:: RECORDS PROVIDED

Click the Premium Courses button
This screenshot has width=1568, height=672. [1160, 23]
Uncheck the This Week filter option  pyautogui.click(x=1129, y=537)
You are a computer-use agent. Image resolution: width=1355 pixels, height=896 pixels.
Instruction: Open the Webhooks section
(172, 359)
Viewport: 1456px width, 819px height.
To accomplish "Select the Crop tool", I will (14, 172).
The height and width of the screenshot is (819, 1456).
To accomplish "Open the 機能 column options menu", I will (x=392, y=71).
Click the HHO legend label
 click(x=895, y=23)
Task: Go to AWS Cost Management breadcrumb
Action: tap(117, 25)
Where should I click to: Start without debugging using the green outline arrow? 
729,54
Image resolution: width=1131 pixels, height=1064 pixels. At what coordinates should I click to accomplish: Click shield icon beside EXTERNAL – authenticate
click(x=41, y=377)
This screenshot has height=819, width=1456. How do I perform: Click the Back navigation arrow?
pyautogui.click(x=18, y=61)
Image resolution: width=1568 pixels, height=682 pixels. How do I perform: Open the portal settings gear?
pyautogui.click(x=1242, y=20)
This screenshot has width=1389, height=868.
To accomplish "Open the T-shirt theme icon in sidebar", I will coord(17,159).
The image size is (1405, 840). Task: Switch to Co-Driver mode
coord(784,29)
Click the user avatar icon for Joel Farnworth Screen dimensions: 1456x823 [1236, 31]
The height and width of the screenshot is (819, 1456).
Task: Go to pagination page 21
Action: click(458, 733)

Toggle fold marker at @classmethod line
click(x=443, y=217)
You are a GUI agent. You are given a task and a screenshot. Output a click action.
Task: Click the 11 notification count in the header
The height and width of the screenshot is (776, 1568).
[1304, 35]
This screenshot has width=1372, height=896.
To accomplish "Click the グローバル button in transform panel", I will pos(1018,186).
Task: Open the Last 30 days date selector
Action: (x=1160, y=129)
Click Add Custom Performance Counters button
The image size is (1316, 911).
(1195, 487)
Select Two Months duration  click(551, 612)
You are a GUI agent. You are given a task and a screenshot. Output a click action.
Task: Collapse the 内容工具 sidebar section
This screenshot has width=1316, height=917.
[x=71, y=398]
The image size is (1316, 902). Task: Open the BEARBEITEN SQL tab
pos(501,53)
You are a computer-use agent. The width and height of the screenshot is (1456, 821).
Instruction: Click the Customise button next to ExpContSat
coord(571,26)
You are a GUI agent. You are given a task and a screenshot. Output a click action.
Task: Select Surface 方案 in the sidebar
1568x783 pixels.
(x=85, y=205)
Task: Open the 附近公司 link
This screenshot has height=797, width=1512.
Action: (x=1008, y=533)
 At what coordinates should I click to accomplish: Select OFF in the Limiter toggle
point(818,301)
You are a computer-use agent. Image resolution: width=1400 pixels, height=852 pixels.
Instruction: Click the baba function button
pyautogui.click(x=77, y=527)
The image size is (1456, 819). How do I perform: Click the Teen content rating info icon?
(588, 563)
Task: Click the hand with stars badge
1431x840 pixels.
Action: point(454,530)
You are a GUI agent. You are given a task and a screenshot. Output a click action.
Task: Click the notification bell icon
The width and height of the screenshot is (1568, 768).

::::

With the line containing "Instruction: Click the baba function button" as the start and the last line of the material above as the end, copy that run of lines exactly, both ends included, and nothing more.

→ **THE COMPLETED TASK**:
Instruction: Click the baba function button
pyautogui.click(x=77, y=527)
The image size is (1456, 819). How do I perform: Click the Teen content rating info icon?
(588, 563)
Task: Click the hand with stars badge
1431x840 pixels.
Action: point(454,530)
You are a GUI agent. You are given a task and a screenshot. Output a click action.
Task: Click the notification bell icon
The width and height of the screenshot is (1568, 768).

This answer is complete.